When we’re just starting to attend milongas, or if we’re at an unfamiliar venue, it’s easy to get overwhelmed. In these instances, our tango suffers not because of lack of knowledge, but because our brains are trying to remember a million technique points at once. Here are three ways to calm the mental overload:
Concentrate on one area of technique, even if it’s just breathing
Keeping posture, connection, remembering to disassociate during a turn, foot placement, musicality…Trying to consciously tackle them all at once, right this second, will ensure you’ll do none of them well.
Start by focusing on just one thing you remember in class, even if it’s just steady breathing. Once that starts working, then move on to another technique item. Getting one thing right usually leads to other positive results.
Slow down a little
For leaders, keep in mind you don’t have to constantly be in motion with every single strong beat of the song. And you don’t have to throw in every figure you know in order to have a good tanda.
It’s okay to dance only the steps you feel comfortable with (or are able to remember in the heat of the moment). Moving forward at half speed, or even taking the time to pause, counts as dancing too. Moving too quickly exacerbates whatever anxiety you might be feeing.
For followers, try slowing down each step. You’ll know where the leader wants to take you a split second before he/she actually invites you there. Take the time to complete each movement, whether it’s a weight transfer or pivot. You won’t fall behind…but it is possible to get ahead. And that really messes things up.
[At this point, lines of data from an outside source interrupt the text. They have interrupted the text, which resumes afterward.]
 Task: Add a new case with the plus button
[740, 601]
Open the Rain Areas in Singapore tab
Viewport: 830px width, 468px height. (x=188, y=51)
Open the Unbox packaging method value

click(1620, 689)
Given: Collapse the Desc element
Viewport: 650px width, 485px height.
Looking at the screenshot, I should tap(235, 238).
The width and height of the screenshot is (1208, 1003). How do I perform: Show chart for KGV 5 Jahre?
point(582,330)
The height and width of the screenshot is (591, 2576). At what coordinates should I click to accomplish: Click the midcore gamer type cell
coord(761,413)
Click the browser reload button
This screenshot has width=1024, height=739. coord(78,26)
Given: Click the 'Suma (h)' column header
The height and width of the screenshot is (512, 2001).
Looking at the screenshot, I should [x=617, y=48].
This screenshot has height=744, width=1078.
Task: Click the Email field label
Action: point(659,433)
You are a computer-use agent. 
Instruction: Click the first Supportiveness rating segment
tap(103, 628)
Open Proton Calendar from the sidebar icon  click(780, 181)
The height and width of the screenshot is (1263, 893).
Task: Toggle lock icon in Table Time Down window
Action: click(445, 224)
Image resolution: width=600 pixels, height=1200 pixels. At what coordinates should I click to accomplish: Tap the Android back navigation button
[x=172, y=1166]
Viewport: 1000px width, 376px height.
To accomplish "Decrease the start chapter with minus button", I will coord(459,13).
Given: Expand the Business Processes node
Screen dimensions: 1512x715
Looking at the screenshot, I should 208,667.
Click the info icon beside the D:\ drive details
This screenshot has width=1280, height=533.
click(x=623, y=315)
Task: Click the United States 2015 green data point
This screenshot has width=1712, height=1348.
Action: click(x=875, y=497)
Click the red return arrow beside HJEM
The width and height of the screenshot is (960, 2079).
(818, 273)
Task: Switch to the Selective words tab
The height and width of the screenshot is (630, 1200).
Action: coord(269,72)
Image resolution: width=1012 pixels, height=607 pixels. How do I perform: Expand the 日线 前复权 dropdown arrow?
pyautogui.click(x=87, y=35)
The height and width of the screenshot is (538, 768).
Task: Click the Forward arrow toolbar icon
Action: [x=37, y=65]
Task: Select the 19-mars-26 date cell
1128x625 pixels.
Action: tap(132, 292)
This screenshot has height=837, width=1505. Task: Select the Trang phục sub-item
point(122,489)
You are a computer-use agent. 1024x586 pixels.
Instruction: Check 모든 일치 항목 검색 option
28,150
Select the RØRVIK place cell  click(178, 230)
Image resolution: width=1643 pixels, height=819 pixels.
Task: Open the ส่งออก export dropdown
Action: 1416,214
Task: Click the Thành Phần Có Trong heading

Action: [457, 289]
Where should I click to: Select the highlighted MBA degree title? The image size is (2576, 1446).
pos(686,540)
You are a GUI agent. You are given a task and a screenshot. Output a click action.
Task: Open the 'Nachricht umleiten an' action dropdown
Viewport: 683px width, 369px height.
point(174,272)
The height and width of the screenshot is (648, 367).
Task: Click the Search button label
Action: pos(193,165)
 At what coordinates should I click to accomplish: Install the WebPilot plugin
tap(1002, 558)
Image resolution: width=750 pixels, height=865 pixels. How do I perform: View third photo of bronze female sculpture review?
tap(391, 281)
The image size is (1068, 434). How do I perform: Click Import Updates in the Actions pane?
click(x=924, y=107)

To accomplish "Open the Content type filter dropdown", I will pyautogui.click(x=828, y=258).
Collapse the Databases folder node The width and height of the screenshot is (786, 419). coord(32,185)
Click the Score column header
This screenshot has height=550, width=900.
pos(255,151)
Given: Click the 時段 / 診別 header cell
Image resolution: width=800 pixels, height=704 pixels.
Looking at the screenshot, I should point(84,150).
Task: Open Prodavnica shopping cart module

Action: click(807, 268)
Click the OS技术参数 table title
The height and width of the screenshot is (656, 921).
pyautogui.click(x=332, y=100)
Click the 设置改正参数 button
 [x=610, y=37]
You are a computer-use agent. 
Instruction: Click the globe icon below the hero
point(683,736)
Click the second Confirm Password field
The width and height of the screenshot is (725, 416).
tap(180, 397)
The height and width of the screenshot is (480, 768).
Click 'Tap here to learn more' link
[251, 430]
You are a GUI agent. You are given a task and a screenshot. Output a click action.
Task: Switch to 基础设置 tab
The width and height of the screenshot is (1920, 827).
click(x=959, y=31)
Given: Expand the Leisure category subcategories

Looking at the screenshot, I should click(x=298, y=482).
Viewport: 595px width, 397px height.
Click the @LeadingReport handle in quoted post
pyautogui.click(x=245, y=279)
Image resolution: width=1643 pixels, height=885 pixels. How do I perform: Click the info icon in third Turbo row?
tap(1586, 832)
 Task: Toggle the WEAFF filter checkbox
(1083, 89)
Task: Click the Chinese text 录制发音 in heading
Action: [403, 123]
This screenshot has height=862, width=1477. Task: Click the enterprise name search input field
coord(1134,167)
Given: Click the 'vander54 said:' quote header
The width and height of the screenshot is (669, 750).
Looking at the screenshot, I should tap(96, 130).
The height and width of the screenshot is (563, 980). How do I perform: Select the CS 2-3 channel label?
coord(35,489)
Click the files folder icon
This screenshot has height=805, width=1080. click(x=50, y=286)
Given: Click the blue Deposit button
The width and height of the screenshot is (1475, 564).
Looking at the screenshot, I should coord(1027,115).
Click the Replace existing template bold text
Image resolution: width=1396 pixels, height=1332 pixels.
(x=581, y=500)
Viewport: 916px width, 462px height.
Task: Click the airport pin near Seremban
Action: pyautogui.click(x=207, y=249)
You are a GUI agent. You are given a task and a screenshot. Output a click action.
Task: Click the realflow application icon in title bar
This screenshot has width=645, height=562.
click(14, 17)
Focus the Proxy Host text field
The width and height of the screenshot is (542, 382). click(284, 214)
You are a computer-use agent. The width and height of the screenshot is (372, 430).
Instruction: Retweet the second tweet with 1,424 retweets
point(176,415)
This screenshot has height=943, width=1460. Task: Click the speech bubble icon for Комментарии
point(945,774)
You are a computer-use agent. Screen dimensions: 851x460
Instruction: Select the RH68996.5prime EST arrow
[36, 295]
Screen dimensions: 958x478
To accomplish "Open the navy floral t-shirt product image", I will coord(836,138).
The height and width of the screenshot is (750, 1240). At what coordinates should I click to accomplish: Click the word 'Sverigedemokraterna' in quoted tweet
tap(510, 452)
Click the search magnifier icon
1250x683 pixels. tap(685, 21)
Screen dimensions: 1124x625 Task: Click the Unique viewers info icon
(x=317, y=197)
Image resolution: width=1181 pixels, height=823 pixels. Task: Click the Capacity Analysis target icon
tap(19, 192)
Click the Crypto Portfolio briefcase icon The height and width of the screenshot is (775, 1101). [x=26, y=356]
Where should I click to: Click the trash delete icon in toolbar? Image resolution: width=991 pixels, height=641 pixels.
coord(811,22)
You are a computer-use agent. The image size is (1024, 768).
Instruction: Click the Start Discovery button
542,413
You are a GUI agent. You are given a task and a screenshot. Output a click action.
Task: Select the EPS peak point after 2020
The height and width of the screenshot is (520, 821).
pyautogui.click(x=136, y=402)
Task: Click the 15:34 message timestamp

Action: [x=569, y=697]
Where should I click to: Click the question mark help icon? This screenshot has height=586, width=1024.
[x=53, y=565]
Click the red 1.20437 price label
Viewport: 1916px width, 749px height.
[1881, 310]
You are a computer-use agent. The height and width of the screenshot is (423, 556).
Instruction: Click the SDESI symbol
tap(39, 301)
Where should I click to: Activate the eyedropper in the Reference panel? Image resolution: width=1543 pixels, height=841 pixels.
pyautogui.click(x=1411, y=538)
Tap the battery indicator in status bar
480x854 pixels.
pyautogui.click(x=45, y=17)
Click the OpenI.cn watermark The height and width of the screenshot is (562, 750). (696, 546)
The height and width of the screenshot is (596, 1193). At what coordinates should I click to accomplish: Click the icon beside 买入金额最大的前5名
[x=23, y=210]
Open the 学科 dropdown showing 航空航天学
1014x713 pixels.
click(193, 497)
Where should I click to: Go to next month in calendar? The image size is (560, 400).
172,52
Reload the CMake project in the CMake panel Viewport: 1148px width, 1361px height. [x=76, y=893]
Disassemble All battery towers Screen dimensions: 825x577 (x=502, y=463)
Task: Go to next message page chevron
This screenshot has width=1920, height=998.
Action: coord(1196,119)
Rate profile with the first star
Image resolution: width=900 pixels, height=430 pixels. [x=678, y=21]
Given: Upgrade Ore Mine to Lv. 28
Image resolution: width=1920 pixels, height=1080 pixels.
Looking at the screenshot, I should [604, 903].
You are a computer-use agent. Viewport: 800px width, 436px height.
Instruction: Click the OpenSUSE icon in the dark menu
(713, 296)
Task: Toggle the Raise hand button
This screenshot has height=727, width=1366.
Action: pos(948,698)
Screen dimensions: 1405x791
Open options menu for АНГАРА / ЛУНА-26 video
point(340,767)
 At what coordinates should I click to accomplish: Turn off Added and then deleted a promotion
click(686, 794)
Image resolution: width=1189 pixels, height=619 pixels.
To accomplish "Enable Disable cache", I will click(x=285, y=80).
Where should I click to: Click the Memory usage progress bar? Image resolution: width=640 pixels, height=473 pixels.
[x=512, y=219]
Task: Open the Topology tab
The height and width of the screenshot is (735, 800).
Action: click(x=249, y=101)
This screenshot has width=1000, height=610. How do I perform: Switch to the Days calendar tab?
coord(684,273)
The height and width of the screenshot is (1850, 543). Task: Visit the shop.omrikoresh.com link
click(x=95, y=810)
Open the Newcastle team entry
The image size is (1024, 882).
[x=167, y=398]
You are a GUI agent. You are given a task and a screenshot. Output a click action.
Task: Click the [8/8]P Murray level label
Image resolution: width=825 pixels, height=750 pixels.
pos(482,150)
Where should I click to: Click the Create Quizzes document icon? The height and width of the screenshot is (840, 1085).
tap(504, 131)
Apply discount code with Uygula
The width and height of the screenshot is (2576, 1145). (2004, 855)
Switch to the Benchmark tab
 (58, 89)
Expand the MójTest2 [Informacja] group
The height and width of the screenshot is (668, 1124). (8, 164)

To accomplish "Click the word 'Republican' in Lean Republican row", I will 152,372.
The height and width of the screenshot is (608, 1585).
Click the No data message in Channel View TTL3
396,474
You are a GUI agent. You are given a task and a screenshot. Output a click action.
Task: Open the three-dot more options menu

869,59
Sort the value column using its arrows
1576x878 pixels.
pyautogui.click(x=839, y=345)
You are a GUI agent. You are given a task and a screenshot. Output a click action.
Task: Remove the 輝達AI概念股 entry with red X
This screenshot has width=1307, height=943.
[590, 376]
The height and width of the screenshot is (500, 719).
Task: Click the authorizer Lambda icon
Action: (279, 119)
Focus on those shoulders and arms
Having tense shoulders is a common problem for many dancers, and it’s the tango equivalent of driving with the handbrake up. It’s true that relaxing them is the solution, but keep in mind that our shoulders don’t do so naturally. It takes conscious effort to maintain tone without tension. But getting that right, regardless of how much mental power it takes, will help make us so much easier to dance with.